What the Stimulus Bill Means for High-Speed Rail

The whining about who got what in the $787 billion economic stimulus bill is well underway, but you won’t hear many complaints from high-speed rail advocates. They walked away with $8 billion. That’s an unprecedented sum considering the crumbs Amtrak has collected during the past 20 years, and rail boosters are gleefully predicting the money […]

Amtrak

The whining about who got what in the $787 billion economic stimulus bill is well underway, but you won't hear many complaints from high-speed rail advocates. They walked away with $8 billion.

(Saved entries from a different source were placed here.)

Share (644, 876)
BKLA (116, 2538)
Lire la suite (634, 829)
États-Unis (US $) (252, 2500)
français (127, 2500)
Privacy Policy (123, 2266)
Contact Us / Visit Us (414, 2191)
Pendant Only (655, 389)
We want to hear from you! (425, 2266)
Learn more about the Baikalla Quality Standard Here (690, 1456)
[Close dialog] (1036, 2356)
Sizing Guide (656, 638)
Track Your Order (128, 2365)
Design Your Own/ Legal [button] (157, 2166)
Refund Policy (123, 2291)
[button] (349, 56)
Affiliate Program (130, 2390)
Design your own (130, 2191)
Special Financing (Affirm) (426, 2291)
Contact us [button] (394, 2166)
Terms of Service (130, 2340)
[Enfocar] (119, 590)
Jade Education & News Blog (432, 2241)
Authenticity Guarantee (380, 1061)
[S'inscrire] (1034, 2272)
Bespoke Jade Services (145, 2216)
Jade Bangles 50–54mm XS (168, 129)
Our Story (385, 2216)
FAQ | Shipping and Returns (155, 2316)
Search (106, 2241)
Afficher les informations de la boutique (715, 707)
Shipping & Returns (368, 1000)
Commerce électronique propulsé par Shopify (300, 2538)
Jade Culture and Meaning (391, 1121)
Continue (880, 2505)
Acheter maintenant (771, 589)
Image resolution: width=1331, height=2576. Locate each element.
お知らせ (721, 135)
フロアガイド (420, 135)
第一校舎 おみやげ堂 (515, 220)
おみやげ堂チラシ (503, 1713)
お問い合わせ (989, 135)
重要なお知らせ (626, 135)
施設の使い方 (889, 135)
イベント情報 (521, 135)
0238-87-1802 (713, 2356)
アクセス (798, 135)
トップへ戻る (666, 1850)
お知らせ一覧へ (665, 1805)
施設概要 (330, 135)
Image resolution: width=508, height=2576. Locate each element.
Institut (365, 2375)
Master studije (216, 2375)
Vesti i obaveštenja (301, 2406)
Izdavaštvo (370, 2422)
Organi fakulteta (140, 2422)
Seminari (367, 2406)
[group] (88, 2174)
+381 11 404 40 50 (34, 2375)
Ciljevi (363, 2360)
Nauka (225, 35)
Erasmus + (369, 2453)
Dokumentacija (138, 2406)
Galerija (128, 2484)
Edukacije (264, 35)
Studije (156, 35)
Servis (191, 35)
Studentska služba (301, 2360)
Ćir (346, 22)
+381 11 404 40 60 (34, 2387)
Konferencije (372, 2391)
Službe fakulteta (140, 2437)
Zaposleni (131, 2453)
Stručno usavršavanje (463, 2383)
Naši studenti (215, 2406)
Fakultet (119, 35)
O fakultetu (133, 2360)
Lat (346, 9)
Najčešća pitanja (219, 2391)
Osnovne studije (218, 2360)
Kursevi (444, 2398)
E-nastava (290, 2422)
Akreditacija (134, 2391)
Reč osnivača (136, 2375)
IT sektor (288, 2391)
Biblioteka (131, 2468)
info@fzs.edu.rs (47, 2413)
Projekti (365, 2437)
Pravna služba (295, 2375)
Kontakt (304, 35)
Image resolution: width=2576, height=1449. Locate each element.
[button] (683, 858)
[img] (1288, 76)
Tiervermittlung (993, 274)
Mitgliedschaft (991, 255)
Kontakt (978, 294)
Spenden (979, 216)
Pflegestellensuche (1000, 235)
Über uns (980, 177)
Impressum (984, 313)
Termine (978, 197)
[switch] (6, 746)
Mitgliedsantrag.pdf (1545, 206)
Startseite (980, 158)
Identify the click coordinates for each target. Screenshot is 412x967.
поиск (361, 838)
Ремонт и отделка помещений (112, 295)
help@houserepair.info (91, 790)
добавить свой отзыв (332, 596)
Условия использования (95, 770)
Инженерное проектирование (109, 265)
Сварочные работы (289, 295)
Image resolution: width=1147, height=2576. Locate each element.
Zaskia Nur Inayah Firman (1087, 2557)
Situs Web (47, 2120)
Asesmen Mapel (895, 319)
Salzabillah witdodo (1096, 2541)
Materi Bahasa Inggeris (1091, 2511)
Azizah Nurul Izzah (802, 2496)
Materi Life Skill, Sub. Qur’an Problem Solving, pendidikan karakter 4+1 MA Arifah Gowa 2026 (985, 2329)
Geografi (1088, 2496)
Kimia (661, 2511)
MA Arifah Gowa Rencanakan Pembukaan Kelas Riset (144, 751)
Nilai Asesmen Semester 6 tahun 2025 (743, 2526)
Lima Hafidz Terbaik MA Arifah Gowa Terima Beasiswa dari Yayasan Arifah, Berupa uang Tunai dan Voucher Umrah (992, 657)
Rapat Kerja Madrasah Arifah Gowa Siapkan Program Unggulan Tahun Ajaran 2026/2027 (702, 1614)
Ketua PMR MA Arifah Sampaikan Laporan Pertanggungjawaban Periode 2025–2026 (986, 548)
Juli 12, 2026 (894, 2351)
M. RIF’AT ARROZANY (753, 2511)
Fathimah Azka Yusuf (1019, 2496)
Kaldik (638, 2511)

That's an unprecedented sum considering the crumbs Amtrak has collected during the past 20 years, and rail boosters are gleefully predicting the money will lead to rail investment in almost every region of the country. Opponents of the funding, who at this point can do little but complain, say it's one large pig in a bill filled with pork, and will do little to help the economy, but that overlooks the fact it will, in the short-term, put people to work improving existing track and infrastructure.

Looking further ahead, the windfall will help finance "high speed rail corridors" capable of supporting trains traveling at speeds as great as 110 mph, creating the first-ever regional network of cities connected by fast rail for the first time.

Highspeed

The allocation makes good on Obama's campaign promise to show rail a little love, something Transportation Secretary Ray LaHood echoed when he said, "I think President Obama would like to be known as the high-speed rail president, and I think he can be."

Most of rail corridors proposed by the
Department of Transportation are no-brainers. Expanding the north-south routes of the East Coast will create a rail network stretching from Portand, Maine, to New Orleans and Houston. The Southeast Corridor linking Raleigh and Charlotte, N.C., with Atlanta acknowledges the growing economic importance of that region, and expanding service in California and the Pacific Northwest is equally smart.

Many cities will benefit if all goes as planned, but Chicago will be the biggest winner. The Midwest High Speed Rail Association has
long advocated a Chicago-centric high-speed rail network. The Windy City will be linked to most of the Midwest's population centers, including
Detroit, Cleveland, St. Louis, and Milwaukee. It's a good idea, but comes at the expense of service for the Mountain Region and the Southwest. Why not a high speed train connecting Denver with Salt Lake City and Omaha? Or Albuquerque and Arizona?

And for all of the Republican's talk of the "Sin City to
Tomorrowland
" line connecting Las Vegas with Los Angeles, there is no high-speed service designated for Nevada. It's odd, because for a city so dependent on tourism, trains connecting Vegas with other major metro areas makes a lot of sense.

Some rail advocates question the widsom of distributing the money over 11 regions, arguing such a strategy hampers development of a true European-style high-speed rail system. "What are we trying to achieve," Joseph Vranich, a rail expert and author of several books on the topic, asked in a recent New York Times story. "If we really wanted to have high-speed rail in this country, and have it be a great success, then what we would do is concentrate the funds on the New York-Washington corridor, which is the top corridor in the country."

A fair point, but it overlooks the work underway in other states, such as California's plan to build a bullet train linking San Francisco with Los Angeles. And Ross B. Capon raises an excellent point when he says higher-speed rail lines like those proposed by the Department of Transportation are a logical place to start. Improving what we've got will lay the groundwork for a true high-speed system down the line, he told the Times.

"You've got to walk before you can run, and we've just been crawling up to now," he said.

Any way you look at it, the stimulus bill is a huge step forward for passenger rail. With President Obama asking for an additional $1 billion annually for the next five years, it could be just the beginning.